A Lei de Proteção do Pagador de Tarifas exigiria que reguladores estaduais considerassem padrões para grandes clientes que solicitem pelo menos 100 MW.

Esses padrões abordariam o custo incremental de geração, transmissão e melhorias na distribuição necessárias para atendê-los.

Para os hiperscalers, esse é o custo de infraestrutura de IA que costuma ser negligenciado.

Se os estados fizerem os grandes data centers assumirem uma parcela maior desses custos, os projetos poderiam exigir compromissos iniciais maiores e produzir economias diferentes dependendo da localização.

Mas isso não é uma tarifa nacional para data centers.

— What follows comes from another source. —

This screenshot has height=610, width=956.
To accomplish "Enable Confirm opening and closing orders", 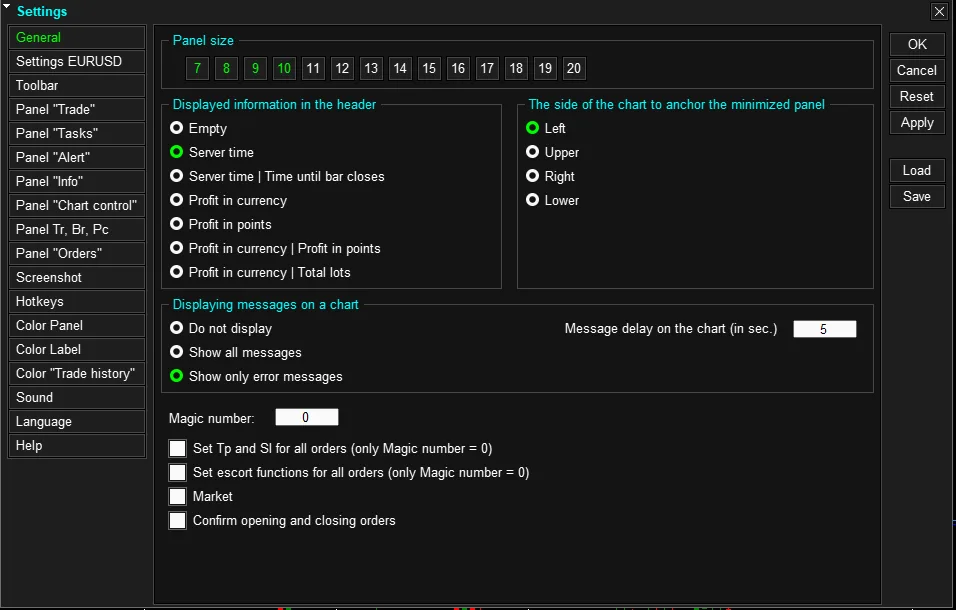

O projeto foi aprovado na Câmara, não no Senado, e não é lei.

Ele pede que os estados considerem padrões, em vez de obrigar todos os estados a adotar as mesmas regras.

Uma alocação de custos mais clara também poderia tornar projetos viáveis mais fáceis de aprovar, ao reduzir a incerteza sobre quem paga.

Por isso, eu não trataria a votação de 417–3 como um impacto imediato para $AMZN ou outros hiperscalers.

Eu acompanharia se o Senado avança o projeto e, eventualmente, o que os estados de fato adotam.

O gargalo de energia da IA não é apenas encontrar eletricidade suficiente.

Também é sobre decidir quem paga pela infraestrutura necessária para entregá-la.